# Cookshack SM 160 Thread



## motochef (May 25, 2011)

Hope you're all going to have a great summer! I'm a personal chef in the Chicago area and I was at the NRA show this last weekend and met the owner/CEO of Cookshack Stuart Powell and struck a great deal on a SM 160 that he was using at the show. The greatest thing about having the NRA show in Chicago is that vender's will strike a deal so they don't have to ship product back home. I have been using the the Masterbuilt 40" for about 5 years and the thing is being held together with tape and bubblegum but it still works. I have built a reputation for my ribs and pulled pork and made the move on this unit because I wanted a commercial smoker. After I saw the SM066 that was what I was going to get but the cost was $1800 and Stuart and I worked out a deal for the SM160 with the cold smoke kit, rib rack, seafood rack and shipping. So this is my first post with this forum and the smoker is coming this week and I thought that I would start a thread on it and post my experiences.


----------



## thebarbequeen (May 29, 2011)

sounds like a Sweet deal, indeed! Welcome! Looking forward to hearing more from you, and don't forget the q-view! I love my cookshack. Good luck with it!


----------



## fpnmf (May 29, 2011)

Welcome..

This site has tons of info.

I would suggest you spend some time reading all the different forums and the WIKIs.

Then use the handy dandy search tool for specific interests!!

The free E-Course is great!!
 
http://www.smoking-meat.com/smoking-basics-ecourse.html

Have a great day!!!

Craig

http://www.smokingmeatforums.com/forum/thread/57139/basic-pulled-pork-smoke

http://www.smokingmeatforums.com/wiki/finishing-sauce-for-pulled-pork-by-soflaquer


----------



## motochef (Jun 1, 2011)

Well it came today! Finally! Here are a few pictures. I seasoned it for about 4 hours with hickory empty and that's the first picture after that I loaded it up with 10 pork shoulders and set it for 225 for 13 hours.


----------



## thebarbequeen (Jun 2, 2011)

That's a beauty!! congrats!


----------



## tjohnson (Jun 3, 2011)

Great Looking Smoker!

What a way to break it in!!

How about some finished pics?

Todd


----------



## motochef (Jun 4, 2011)

DONE! 13 hours and they were Awesome! Did pulled pork for out Relay for Life event and my buddy asked me to make some for his sons graduation party for 100.


----------



## thebarbequeen (Jun 5, 2011)

Looks Great!  You're going to be very busy from here on out, I'm guessing! Congrats!


----------



## motochef (Jun 8, 2011)

Did some baby backs and chicken today the unit comes with a chicken/ribs preset button. It sets the temp at 225 and the time for 3 hours. I always did 225 for 4 hours. The climb in temp seemed a bit slow today. They came out a bit chewy and I finished them with a Texas crunch in a 300 degree for about an hour. I did them with hickory this time when my normal wood is cherry. My Masterbuilt has a water pan this one doesn't have one so I'm thinking of rigging a water pan in here some how. Maybe just a 1/2 sheet pan with water on the bottom rack.


----------



## justsmokinaround (Nov 5, 2019)

motochef said:


> Well it came today! Finally! Here are a few pictures. I seasoned it for about 4 hours with hickory empty and that's the first picture after that I loaded it up with 10 pork shoulders and set it for 225 for 13 hours.
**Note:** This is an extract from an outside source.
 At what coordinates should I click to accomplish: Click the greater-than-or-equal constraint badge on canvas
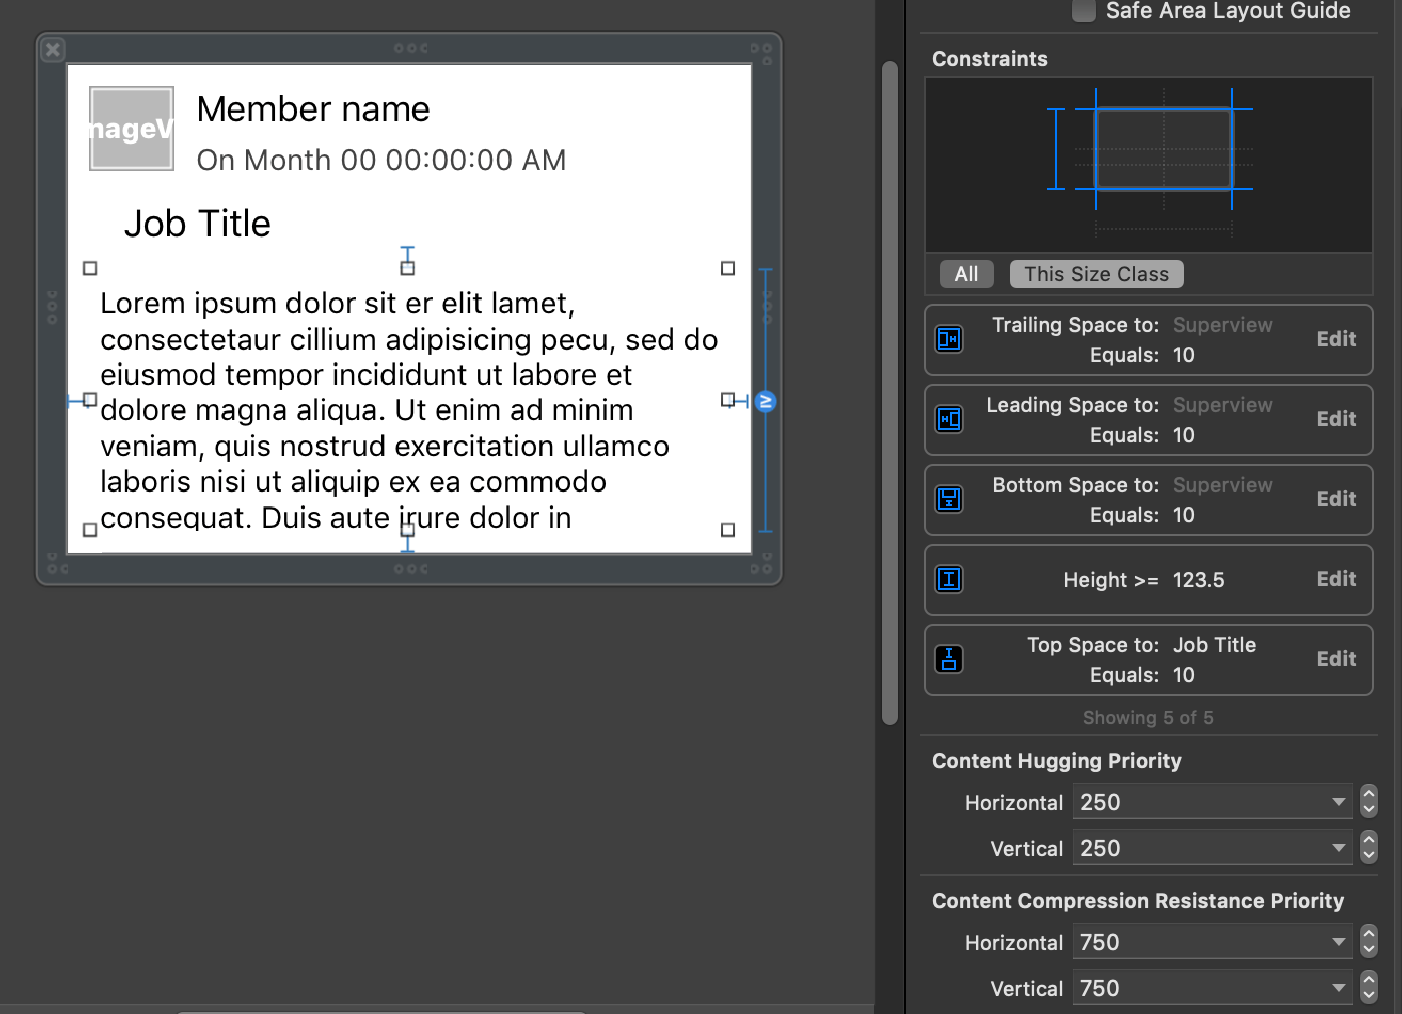pyautogui.click(x=765, y=401)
I was wondering what you thought of the smoke flavor in the meat.  Reason for asking is i have another commercial electric smoker that I can make the meat have any smoke flavor so I am thinking of replacing it. It needs to be electric to be able to be used in my commercial kitchen.
What did you think of the meat from the SM160?
Anyone else have a review of this unit?


----------



## rjob (Nov 5, 2019)

justsmokinaround said:


> I was wondering what you thought of the smoke flavor in the meat.  Reason for asking is i have another commercial electric smoker that I can make the meat have any smoke flavor so I am thinking of replacing it. It needs to be electric to be able to be used in my commercial kitchen.
> What did you think of the meat from the SM160?
> Anyone else have a review of this unit?
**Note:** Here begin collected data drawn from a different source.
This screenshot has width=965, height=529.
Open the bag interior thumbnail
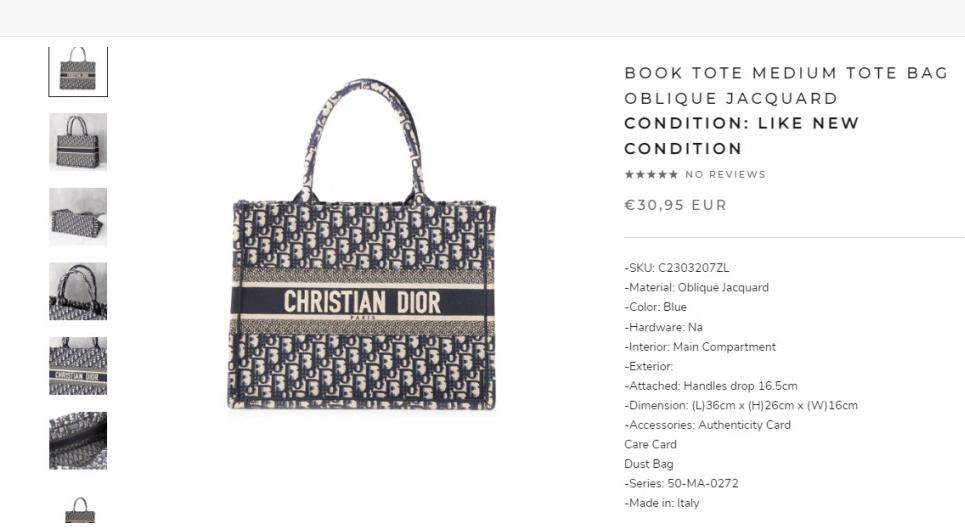(x=78, y=441)
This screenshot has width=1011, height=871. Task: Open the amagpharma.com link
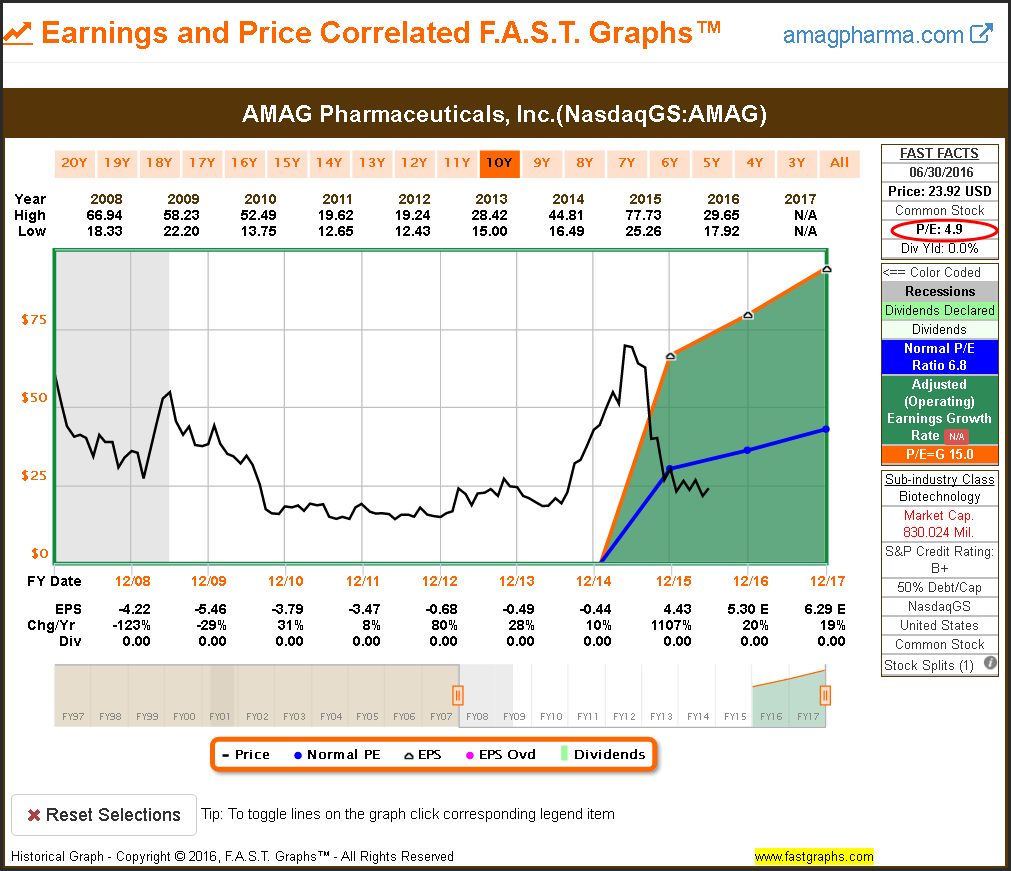tap(873, 35)
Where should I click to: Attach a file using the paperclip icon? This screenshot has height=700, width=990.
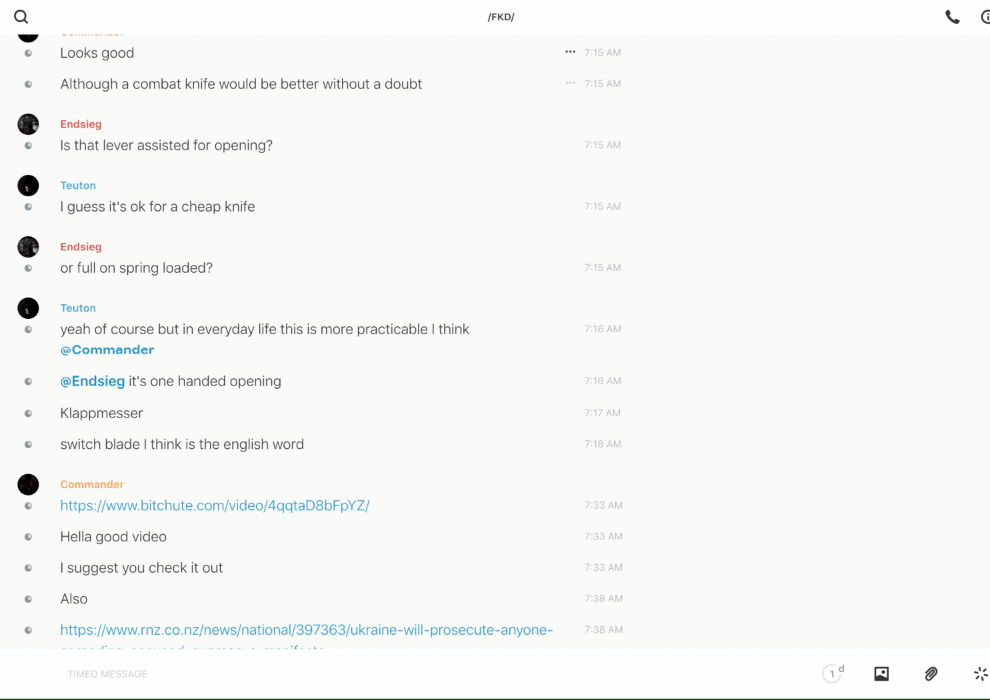[x=931, y=674]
Have the sm160. Smoke flavor is controlled by wood type and amount of wood used. Usually burn 3-4 oz of cherry. Flavor works for us. Meat texture and mositure is great. Just need to learn times and temperatures. Cooker is pretty much set and forget. Cookshack has information from commerical users on their forum.


----------



## justsmokinaround (Nov 5, 2019)

Ok thanks. I have been looking on Cookshack also for reviews of the SM180. My FEC100 and Treager are awesome and my sticker burners before that were great but the HD is giving me grief about the FEC in the kitchen I need to use and the cost would be way too much to get a pellet/wood smoker in there under a hood and protected but an electric would be perfect. So I bought another brand and no matter what I do, no matter how much sawdust I put in or what flavor sawdust no one can taste any smoke so I am looking to replace it but scared to spend t alot on another electric since the first one was so bad.


----------



## rjob (Nov 5, 2019)

justsmokinaround said:


> Ok thanks. I have been looking on Cookshack also for reviews of the SM180. My FEC100 and Treager are awesome and my sticker burners before that were great but the HD is giving me grief about the FEC in the kitchen I need to use and the cost would be way too much to get a pellet/wood smoker in there under a hood and protected but an electric would be perfect. So I bought another brand and no matter what I do, no matter how much sawdust I put in or what flavor sawdust no one can taste any smoke so I am looking to replace it but scared to spend t alot on another electric since the first one was so bad.


From our experience the smoke was over powering. Used 6oz of hickory. Began using lesser amount until settling on 3- 4 oz. All depends on your preference. Ours has the hood which is piped outside works OK.  Not great but does the job. Bought unit used - good deal with accessories and spare parts. Have had no equipment break downs. Please note we are not a commerical user. C/S forum had several daily users, might try a post there. It could take  few days to get reply. MaxQ and Tom are commerical.


----------